While “Power” emerges as the album’s thematic anchor, several chapters work in tandem to flesh out the narrative. “Amazing” is another highlight, and Royce expertly weaves down memory lane over an infectious, bittersweet instrumental; there’s something undeniably wistful about the experience, and hearing Royce reflect on his childhood with such evocative clarity is a testament to his skill as a writer. God, I miss my big brother so much, he went to prison so much that I don't think I'd recognize him these days much,” raps Royce, referring to the aforementioned Greg. “But I'ma always know what to get him from the ice cream truck.”

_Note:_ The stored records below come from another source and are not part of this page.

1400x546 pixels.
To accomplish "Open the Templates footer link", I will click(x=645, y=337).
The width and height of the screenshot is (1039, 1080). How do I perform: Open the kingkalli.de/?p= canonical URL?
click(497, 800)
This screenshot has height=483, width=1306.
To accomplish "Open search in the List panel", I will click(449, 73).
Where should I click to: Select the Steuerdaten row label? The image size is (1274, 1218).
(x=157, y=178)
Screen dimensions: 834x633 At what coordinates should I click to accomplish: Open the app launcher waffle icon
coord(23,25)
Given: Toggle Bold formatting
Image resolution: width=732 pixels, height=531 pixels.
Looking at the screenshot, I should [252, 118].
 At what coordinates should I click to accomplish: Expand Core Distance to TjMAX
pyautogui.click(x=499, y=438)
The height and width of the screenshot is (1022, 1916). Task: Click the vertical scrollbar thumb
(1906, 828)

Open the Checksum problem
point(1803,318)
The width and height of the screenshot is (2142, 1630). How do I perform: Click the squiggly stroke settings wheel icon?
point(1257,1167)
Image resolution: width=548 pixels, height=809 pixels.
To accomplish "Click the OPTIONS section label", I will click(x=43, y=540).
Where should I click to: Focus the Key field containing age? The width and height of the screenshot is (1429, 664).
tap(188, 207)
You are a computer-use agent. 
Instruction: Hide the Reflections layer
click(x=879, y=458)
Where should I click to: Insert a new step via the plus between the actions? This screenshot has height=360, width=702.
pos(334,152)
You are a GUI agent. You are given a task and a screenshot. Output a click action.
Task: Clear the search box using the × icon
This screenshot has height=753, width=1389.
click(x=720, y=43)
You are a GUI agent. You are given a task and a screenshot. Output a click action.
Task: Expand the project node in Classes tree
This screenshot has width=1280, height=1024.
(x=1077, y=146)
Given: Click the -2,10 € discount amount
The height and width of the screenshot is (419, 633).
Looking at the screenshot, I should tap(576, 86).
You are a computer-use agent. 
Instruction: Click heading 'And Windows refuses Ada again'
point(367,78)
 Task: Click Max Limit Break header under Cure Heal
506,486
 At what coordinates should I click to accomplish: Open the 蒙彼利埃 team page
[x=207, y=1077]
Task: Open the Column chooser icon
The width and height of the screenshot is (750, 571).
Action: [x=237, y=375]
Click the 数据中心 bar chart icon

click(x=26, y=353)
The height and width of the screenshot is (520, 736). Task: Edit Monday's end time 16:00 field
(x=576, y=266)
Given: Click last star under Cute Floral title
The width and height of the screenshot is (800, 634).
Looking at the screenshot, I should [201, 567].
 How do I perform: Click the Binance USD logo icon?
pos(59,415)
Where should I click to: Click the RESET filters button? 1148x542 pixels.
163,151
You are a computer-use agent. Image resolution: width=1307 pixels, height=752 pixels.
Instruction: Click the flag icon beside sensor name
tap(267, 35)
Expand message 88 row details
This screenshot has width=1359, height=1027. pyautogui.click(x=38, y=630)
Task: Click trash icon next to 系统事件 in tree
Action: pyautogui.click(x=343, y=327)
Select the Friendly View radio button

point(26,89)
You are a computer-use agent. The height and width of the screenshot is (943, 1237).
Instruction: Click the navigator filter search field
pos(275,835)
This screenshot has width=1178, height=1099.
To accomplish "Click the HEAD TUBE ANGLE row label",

The T-Pain assisted “First Of The Month” is another strong chapter, with both rappers flexing their melodic prowess over a triumphant instrumental. It’s hard not to reflect on Royce’s line on “Lighters,” in which he rapped “I remember when T-Pain ain't wanna work with me, my car starts itself, parks itself, and autotunes.” In that regard, Teddy’s inclusion feels like a testament to Royce’s upper mobility, and there’s something refreshing about hearing T-Pain sing “I’m rolling with Royce.” He’s but one of many welcome guests, from Eminem’s mumble-rap murdering “Caterpillar,” to Freddy and Jason alike on “Summer On Lock,” to J. Cole’s verse of the year contender on “Boblo Boat.” While an abundance of features can serve to bog down projects, rest assured that Royce has chosen his associates wisely.

At this point, we’re already well aware that Royce can rap; if that wasn’t clear, look no further than The Bar Exam 4, where he proceeds to run effortless circles around the game. For the skeptics, worry not. Book Of Ryan is not without lyrical prowess; selections like “Stay Woke,” “Legendary,” and “Summer On Lock” should satisfy those leaning toward that particular side of the spectrum. Yet while they are appreciated, Book Of Ryan’s personal nature leaves the more lyrically focused tracks feeling slightly superfluous; revisiting familiar territory is all well-and-good, but it’s the new, intimate frontiers that keep the album so engaging.

For those who have been following Royce since day one, Book Of Ryan will surely resonate on a deeper level than it might with a casual fan. It’s evident that crafting this project was a meaningful endeavor, a meditation on fatherhood, equal parts photo album and time capsule. Royce leaves nothing on the table; you can hear the pain in his voice as he leaves his comfort zone on “Cocaine’s” falsetto, or the largely sung “Power” outro. While it’s still too early to tell whether Book Of Ryan is Royce’s strongest album (as Death Is Certain and Layers are excellent bodies of work in their own right), it certainly stands as his most definitive. And like any timeless book, this one will no doubt prove all the more rewarding upon the re-read.